The coach nicknamed “Sun God” because of his outdoor yoga routines has brought unique techniques to training. During a D-lineman session, the players will pair off and then shadow box.
“We all thought it was crazy at first,” D-tackle Daniel “Sauce” Williams said. “He got us out here throwing jabs and swinging hooks. But when we sat down and watched (video of the drill) … the jab helps our punch, our stab, our cross-chop swim move, and us turning our hips (and) getting around the edge to get the sack. He’s old school, but very wise.”
It was 30 years ago when Reinebold, now 66, began studying taekwondo. He also had been a fan of boxing and “the science of hand-to-hand combat, which is what (D-linemen) do for a living.”
A close friend, former boxing champion Vinny Pazienza, taught Reinebold about striking and how boxing punches are related to D-linemen’s moves. “It comes from the ground up in your hips,” Reinebold said, “and all the things that make a great pass rusher and interior defensive lineman.”
Reinebold said boxing is a way to “train that area without making it a monotonous thing. It’s cross-training. They enjoy it. They also fancy themselves as the next heavyweight champion.”
Reinebold often shares the approach of Gichin Funakoshi, who is credited with introducing karate to the Western world. Funakoshi often said it took 30 years to perfect the front punch.
Reinebold told his players: “think about how many times (Funakoshi) had to throw a punch — the most simple punch, the most fundamental punch —in karate just to master the state of unconscious confidence, when it happens and you don’t even think about it.”
Reinebold said: “We can’t get 30 years on the practice field. We work really hard on visualization when they go back to their rooms. ‘See yourself. See the move over and over again.’ That’s how you get those 30 years we don’t have.”
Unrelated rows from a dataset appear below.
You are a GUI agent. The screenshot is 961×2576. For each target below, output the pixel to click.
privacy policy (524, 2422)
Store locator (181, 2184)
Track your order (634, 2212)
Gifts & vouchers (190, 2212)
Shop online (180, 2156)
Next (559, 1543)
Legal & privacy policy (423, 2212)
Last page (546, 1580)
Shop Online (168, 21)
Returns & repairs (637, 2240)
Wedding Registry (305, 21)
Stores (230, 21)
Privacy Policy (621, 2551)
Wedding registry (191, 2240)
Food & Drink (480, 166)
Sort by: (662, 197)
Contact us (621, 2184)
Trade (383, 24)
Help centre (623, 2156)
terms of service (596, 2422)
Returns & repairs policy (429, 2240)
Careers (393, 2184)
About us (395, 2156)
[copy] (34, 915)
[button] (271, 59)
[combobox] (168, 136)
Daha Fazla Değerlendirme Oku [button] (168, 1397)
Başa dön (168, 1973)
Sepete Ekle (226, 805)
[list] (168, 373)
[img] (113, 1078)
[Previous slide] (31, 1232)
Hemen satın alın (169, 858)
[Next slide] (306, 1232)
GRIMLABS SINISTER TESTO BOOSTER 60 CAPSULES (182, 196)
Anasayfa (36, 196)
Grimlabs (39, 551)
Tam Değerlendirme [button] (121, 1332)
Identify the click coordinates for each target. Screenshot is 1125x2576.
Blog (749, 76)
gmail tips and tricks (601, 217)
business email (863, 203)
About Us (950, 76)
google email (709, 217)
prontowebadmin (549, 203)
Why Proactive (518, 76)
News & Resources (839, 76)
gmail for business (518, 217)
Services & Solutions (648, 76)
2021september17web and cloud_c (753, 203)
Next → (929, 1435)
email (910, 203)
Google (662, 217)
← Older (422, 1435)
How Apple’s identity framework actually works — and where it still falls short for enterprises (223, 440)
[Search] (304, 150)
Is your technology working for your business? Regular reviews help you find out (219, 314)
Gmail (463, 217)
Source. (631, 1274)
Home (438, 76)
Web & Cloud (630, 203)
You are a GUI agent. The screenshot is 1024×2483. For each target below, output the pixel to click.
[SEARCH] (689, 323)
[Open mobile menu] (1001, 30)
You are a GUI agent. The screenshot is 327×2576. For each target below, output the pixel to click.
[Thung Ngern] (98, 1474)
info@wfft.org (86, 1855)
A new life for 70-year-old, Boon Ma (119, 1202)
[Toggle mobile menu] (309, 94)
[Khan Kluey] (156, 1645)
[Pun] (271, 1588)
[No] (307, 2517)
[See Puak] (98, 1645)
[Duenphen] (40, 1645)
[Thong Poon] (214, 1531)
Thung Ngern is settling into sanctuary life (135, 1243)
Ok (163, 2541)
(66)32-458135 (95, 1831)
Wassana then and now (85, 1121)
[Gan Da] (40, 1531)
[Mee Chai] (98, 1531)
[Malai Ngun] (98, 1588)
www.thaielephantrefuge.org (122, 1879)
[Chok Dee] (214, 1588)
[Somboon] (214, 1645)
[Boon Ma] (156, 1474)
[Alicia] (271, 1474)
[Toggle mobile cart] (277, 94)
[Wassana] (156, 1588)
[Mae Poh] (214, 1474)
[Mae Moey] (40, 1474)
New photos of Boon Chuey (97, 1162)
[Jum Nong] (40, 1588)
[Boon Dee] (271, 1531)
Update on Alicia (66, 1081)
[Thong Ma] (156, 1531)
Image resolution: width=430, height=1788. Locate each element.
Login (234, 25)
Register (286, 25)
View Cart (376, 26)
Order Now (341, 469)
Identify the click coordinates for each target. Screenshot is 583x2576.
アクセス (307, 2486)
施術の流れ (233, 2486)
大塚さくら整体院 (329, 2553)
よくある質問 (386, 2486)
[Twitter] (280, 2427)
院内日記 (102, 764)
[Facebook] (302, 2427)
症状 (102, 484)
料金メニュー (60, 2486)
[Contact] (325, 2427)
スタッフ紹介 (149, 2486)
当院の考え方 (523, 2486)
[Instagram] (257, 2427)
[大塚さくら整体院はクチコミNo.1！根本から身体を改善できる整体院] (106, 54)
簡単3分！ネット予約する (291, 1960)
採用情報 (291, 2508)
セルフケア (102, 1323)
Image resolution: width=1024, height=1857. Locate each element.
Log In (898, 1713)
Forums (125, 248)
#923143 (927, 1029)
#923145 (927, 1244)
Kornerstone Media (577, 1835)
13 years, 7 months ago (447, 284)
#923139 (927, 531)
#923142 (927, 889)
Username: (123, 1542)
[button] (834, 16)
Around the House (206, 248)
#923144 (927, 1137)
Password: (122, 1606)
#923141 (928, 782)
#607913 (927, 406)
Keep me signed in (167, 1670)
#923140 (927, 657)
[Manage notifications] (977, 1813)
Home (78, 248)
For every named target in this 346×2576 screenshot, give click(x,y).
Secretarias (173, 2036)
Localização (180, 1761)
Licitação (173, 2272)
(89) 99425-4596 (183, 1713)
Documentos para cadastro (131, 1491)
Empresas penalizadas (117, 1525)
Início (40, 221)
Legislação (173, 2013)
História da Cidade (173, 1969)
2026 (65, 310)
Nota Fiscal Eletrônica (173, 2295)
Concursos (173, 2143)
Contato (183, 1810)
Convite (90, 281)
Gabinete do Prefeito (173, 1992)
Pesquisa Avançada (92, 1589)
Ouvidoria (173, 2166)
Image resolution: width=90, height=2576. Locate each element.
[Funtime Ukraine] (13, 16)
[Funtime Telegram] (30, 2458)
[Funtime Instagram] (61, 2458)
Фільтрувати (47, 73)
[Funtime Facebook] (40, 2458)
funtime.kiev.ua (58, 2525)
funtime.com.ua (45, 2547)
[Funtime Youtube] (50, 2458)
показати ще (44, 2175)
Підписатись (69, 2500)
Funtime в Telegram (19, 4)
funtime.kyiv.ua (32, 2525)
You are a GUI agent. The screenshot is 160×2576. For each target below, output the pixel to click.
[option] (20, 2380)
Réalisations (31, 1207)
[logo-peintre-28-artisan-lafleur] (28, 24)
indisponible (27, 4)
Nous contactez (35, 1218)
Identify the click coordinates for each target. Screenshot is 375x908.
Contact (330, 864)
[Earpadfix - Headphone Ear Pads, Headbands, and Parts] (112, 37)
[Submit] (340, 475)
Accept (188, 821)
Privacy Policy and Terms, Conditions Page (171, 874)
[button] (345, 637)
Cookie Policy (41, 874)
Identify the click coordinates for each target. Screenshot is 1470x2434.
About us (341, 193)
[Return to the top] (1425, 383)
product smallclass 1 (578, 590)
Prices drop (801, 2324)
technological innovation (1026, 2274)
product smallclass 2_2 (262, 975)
Anthony Sagapolutele, who rotates between nose guard and 3-technique tackle, said Reinebold received a strong endorsement from former UH defensive tackle Michael Lafele, who is Sagapolutele’s father-in-law.
“It’s been nothing but a blessing since he came in,” Sagapolutele said of Reinebold, who was officially hired last month. “(The drills) are a little different from what D-lines usually do. It really does convert from the drills to on the field. It all makes sense. It’s not like he’s telling us things to make our egos feel good. It’s nothing like that. Everything he teaches us, there’s a purpose behind it. … As he explains it, boxing and football go hand in hand. We’re still striking people. We’re still being violent. We’re going against another opponent. Violence is key to what we’re doing as a D-line.”
Reinebold said: “We work hard on a finite group of skills because they’re not natural. You can’t go down to the beach in Waikiki and pass rush somebody. It doesn’t work that way. You have to take an unnatural group of movements and skills and train them to the point of unconscious confidence.”